--- RECORD LIST ---

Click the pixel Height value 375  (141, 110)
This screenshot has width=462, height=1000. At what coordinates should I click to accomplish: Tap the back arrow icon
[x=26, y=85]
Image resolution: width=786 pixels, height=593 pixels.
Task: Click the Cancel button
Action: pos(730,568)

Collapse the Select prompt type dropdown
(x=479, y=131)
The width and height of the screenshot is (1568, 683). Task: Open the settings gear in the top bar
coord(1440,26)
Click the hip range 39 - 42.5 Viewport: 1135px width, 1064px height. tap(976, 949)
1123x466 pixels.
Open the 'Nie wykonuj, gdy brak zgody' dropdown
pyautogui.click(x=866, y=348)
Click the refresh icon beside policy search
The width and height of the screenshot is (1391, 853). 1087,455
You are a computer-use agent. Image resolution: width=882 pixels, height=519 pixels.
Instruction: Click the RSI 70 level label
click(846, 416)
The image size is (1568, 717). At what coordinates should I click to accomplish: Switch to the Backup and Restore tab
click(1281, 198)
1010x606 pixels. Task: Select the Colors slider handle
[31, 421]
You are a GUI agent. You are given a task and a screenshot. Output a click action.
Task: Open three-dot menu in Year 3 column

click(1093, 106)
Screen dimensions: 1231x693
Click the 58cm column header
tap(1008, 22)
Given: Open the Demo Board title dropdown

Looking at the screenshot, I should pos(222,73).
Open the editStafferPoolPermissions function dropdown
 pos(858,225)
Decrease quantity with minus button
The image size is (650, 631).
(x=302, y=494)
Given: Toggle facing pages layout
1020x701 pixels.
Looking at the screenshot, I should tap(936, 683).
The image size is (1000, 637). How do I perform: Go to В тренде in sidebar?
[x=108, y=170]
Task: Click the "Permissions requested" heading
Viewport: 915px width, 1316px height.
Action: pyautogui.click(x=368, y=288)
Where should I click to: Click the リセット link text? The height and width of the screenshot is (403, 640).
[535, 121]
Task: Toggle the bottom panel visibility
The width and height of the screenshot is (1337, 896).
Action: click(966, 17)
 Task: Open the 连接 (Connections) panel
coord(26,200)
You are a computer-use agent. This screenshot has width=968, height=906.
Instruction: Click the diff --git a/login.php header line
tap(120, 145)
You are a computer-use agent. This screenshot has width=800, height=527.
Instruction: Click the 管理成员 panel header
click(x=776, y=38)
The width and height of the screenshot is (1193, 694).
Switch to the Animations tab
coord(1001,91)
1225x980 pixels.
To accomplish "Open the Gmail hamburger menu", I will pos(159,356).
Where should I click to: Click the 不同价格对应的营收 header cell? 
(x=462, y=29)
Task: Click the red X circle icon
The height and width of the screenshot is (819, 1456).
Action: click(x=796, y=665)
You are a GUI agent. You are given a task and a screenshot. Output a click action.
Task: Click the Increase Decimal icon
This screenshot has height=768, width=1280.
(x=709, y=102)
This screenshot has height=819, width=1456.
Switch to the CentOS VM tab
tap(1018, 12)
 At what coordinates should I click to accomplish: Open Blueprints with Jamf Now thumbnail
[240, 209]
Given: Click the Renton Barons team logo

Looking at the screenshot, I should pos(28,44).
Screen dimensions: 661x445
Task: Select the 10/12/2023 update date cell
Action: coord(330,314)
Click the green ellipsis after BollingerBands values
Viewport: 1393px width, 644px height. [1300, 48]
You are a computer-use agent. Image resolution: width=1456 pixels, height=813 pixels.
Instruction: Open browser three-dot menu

---

=== PROBLEM STATEMENT ===
Copy word for word everything from the first of the rows above down to the line that contains "coord(1440,26)", including that line.

=== COMPLETED TASK ===
Click the pixel Height value 375  (141, 110)
This screenshot has width=462, height=1000. At what coordinates should I click to accomplish: Tap the back arrow icon
[x=26, y=85]
Image resolution: width=786 pixels, height=593 pixels.
Task: Click the Cancel button
Action: pos(730,568)

Collapse the Select prompt type dropdown
(x=479, y=131)
The width and height of the screenshot is (1568, 683). Task: Open the settings gear in the top bar
coord(1440,26)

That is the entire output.